My mistake then was to believe that my body, still trying to adapt to this new activity and its impacts, was ready to move forward. It needed a break, it had to take time to recover from all the training kms, all the speed-work, and of course, from the marathon. I ignored it. I felt strong. I wanted more. I knew I could. I just forgot my body could not.
Injuries
The consequence is obvious: I started to get injured. About everywhere. Every time one injury seemed to be settled, the next one came. I encountered almost all possible runner's injuries: hamstring, lower back, pelvis, ilio-tibiac syndrome, hamstring again...It was (and still is) like a never-ending story.
Spring was over and, as the beautiful days of summer arrived, I had to stay home and wait for healing to come. I had to face reality: there was no way I could be fit enough to run the scheduled marathon in Emmen (with AJC) mid-October. Grieving, I cancelled the race and decided to tackle the problem with as much wisdom as I could find.
Back to the start
I started from scratch. I struggled to run 6 km 3 times a week. Even that was difficult. It hurt (especially the mind), I felt horrible. I completely lost confidence. I was constantly watching for the pain. I had forgotten my stride, it's like my body did not know how to run any more.

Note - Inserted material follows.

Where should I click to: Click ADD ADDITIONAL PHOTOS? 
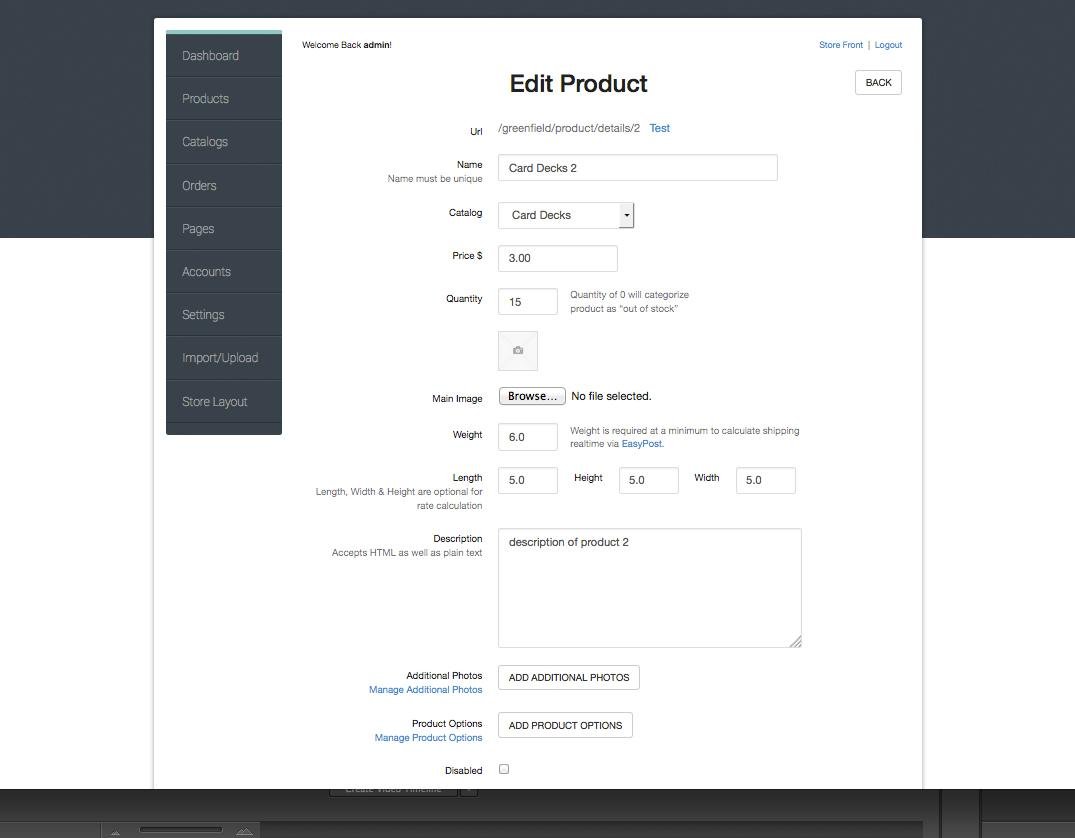[568, 677]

But slowly, step by step (-_^), as we entered in the heart of summer time, the 3 sessions a week became 4, then 5. The 6 km increased to 7, then 8, then 10. I think I never so well understood before what the word "patience" means. OK, I was still enable to do any kind of speed-work, but I ran ^_^
Then I felt confident enough to confront myself with a race (30K Almere). Before the injuries, I was one those runners who want to improve their PB every time they cross a starting line. So, the big question was: how would I cope with the fact that this time, I could not run it all out? To prevent myself for making mistakes (I am not very lucid during a race and this can lead to dangerous decision making), I decided the pace beforehand. Dam' that was slow! So I had a little down during the first kms, but soon I enjoyed my new rhythm. I was just happy to be there, I remembered what I had been through and it was just so nice to be able to run again, no matter how slow. I did by far my best ever negative-split and more importantly, I had regained confidence ^_^
New running
Since then, I simply enjoy every time I lace my running shoes. I love these appointments with myself, those moments where you mind rebuilds the word while your legs run, those difficult days when you're a bit down and you come back refreshed and positive from your run, those surprises (here a deer, there a rabbit) that the nature offers you. As everyone, I have good and difficult runs, but in the end, there all just positive.
Of course, I still hope I will find a way to heal completely, to strength my body so that it could sustain the training. Of course, I hope one day I'll be able to try to run fast again. But I know now that the essential is somewhere else and is so much more valuable than just figures at the end of a race.